At issue: How should urologists evaluate microhematuria?
“Though the definition of abnormal microhematuria has changed over the years, past health screening studies have estimated that between 2% and 30% of adults have microhematuria. Higher rates are seen in older people and smokers. Urologists see many of these patients, and very few have a urologic condition,” Dr. Matulewicz told Urology Times.
However, AUA guidelines suggest that adult patients undergo evaluations when microhematuria-three or more red blood cells on a single urinalysis-occurs without an obvious benign etiology like a urinary tract infection or trauma, said co-author Joshua Meeks, MD, PhD, of Northwestern University Feinberg School of Medicine, Chicago.
“The AUA microhematuria guidelines are broad because they are based on the best evidence currently available,” Dr. Meeks told Urology Times. “For example, to date there has not been a minimum number of red cells that are most predictive of identifying bladder cancer.”
In the new study, presented at the AUA annual meeting in San Diego, the authors examined a hospital system database of 11,902 patients with a new diagnosis of microhematuria from 2008-2011.

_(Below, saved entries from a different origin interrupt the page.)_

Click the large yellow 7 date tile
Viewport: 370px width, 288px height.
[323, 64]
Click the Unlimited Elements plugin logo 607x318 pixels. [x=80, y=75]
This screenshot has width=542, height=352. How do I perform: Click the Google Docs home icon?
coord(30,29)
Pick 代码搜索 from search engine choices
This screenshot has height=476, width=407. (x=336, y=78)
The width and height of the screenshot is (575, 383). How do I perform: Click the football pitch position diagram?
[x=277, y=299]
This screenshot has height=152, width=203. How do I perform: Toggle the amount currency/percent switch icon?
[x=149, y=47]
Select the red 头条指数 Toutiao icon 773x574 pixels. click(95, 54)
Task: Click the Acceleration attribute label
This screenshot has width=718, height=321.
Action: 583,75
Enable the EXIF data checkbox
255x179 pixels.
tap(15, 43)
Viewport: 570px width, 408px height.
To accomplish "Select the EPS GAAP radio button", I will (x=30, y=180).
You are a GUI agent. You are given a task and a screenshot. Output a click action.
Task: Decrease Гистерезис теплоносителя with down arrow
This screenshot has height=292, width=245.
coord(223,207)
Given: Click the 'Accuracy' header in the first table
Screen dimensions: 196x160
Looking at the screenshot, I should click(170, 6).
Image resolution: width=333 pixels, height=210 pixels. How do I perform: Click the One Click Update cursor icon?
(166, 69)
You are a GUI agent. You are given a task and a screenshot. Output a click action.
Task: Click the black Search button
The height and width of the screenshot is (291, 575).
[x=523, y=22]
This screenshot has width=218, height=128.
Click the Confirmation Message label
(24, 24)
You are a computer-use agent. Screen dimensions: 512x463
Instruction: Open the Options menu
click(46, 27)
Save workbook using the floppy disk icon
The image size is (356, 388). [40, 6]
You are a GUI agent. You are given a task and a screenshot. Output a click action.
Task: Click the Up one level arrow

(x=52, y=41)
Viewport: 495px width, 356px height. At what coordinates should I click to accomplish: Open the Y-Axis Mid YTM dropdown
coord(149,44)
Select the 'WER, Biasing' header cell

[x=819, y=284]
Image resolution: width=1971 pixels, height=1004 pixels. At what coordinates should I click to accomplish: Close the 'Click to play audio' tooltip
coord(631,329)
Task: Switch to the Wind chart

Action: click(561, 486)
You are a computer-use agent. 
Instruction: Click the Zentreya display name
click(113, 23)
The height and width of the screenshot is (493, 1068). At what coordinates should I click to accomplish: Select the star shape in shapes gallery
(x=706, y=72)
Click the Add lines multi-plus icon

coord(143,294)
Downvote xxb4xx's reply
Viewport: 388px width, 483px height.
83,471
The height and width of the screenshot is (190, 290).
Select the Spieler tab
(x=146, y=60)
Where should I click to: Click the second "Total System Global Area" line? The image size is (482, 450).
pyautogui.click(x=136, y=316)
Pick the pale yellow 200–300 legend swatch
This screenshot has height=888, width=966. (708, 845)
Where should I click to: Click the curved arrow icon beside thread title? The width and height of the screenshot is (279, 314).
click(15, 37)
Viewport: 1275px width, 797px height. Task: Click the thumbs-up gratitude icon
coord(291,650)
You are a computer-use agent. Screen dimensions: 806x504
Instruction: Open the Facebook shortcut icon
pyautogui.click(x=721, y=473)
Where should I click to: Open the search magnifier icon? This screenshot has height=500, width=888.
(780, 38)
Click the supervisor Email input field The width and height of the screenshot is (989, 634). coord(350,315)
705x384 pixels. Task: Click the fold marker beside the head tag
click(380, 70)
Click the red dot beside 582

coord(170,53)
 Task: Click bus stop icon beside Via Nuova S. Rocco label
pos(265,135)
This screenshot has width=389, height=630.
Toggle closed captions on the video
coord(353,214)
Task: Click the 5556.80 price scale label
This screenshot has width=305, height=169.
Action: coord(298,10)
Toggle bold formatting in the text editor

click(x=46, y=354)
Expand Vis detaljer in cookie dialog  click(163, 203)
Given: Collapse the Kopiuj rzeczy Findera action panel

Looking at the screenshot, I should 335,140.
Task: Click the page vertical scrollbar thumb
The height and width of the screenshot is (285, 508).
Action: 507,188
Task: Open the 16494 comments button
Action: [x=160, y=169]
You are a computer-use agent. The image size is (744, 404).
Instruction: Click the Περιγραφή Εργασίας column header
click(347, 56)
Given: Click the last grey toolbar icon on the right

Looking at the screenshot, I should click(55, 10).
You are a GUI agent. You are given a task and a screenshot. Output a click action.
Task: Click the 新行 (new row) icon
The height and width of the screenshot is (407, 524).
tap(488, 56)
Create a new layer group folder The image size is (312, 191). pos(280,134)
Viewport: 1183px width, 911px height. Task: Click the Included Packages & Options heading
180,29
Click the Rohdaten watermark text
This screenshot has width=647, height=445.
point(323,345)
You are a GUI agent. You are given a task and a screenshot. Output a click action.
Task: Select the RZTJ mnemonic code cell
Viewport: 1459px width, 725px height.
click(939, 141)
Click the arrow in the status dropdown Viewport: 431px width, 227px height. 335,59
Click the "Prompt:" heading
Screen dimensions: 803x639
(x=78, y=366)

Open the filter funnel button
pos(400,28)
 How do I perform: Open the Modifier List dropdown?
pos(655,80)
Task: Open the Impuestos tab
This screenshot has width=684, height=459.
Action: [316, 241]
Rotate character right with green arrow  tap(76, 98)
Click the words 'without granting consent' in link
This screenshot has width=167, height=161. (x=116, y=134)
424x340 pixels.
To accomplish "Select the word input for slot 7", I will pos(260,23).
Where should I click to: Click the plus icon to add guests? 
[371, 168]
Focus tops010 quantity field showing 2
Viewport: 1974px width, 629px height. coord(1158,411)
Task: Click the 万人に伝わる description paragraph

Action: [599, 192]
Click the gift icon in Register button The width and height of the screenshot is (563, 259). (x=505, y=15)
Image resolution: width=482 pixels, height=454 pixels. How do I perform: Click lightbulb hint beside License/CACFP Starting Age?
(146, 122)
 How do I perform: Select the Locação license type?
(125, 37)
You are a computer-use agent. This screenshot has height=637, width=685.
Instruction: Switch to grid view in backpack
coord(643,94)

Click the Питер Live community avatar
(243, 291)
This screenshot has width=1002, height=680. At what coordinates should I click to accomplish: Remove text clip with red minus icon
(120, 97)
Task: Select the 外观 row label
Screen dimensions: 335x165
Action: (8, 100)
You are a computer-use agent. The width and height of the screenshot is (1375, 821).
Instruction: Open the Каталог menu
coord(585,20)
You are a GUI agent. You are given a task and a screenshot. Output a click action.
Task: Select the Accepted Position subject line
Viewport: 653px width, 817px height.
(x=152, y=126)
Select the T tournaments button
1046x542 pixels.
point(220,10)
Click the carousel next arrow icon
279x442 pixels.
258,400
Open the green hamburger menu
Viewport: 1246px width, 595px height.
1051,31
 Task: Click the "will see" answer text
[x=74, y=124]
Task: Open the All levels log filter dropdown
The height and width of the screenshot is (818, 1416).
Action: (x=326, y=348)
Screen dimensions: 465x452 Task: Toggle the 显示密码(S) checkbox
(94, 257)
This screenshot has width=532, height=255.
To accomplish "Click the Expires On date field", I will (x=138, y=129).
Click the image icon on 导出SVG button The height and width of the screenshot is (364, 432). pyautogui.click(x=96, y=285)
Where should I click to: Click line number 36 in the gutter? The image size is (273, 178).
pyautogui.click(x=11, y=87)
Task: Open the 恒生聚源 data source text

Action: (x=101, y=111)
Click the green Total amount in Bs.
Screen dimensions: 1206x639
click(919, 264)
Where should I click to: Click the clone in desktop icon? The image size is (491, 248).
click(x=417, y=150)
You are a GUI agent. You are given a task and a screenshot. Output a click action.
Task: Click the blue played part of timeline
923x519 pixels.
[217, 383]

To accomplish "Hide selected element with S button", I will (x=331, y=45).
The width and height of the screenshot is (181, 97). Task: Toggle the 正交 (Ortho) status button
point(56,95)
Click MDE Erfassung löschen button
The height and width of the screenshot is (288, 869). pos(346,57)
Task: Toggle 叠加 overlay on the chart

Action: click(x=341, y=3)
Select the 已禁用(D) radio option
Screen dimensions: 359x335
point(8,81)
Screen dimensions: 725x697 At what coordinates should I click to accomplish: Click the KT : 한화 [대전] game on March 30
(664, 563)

The patients were 71% female, 48% Caucasian, 22% African-American, 4% Hispanic, 3% Asian, and 22% unknown. They were followed indefinitely-a median of 5.8 years-for diagnosis of bladder cancer, kidney cancer, and urolithiasis.
Sixty-one percent of patients had an initial urinalysis of 3-10 RBC/hpf, and 10,254 (35.2%) had at least one more urinalysis in the 6 months after initial diagnosis.
Next: What the authors found
The authors found that the rates of bladder and kidney cancer as well as urolithiasis depended on how thoroughly the patients were evaluated. In those who had a complete workup (cystoscopy and imaging), the rates of diagnosis were 4.7%, 3.1%, and 16.5%, respectively for bladder cancer, kidney cancer, and urolithiasis.
Higher levels of blood in the urine on the first urinalysis, especially >100 RBC/hpf, were linked to higher risk of these conditions. Also importantly, men and older patients were found to be at highest risk for malignant diagnoses.
The authors say their findings shouldn’t change practice now. But the research is serving as proof of concept and pilot data for a combined quality improvement/research endeavor that’s been funded through the 2016 Clinical Care Innovation Pilot award from the American Association of Medical Colleges, Dr. Matulewicz said.
The funding will support the development of a learning health system module for implementation into the electronic medical record at Northwestern.
“This platform will collect granular data on our microhematuria patients’ risk factors, urinalysis details, and workup findings/outcomes,” Dr. Matulewicz said. “Further, our research demonstrated that very few-roughly 10%-of patients had a complete hematuria evaluation. This may be due to the complexity of care coordination associated with a complete evaluation, so in addition to collecting data prospectively, we plan to integrate a microhematuria ‘dashboard’ for internists. This will ensure that a patient’s complete evaluation is performed after they are seen in their primary care physicican’s office.”
“We hope to use this information to develop a robust risk-stratification model and eventually a risk calculator to be used at the point of care to help urologists and their patients have a shared decision-making discussion about undergoing an evaluation,” Dr. Matulewicz added.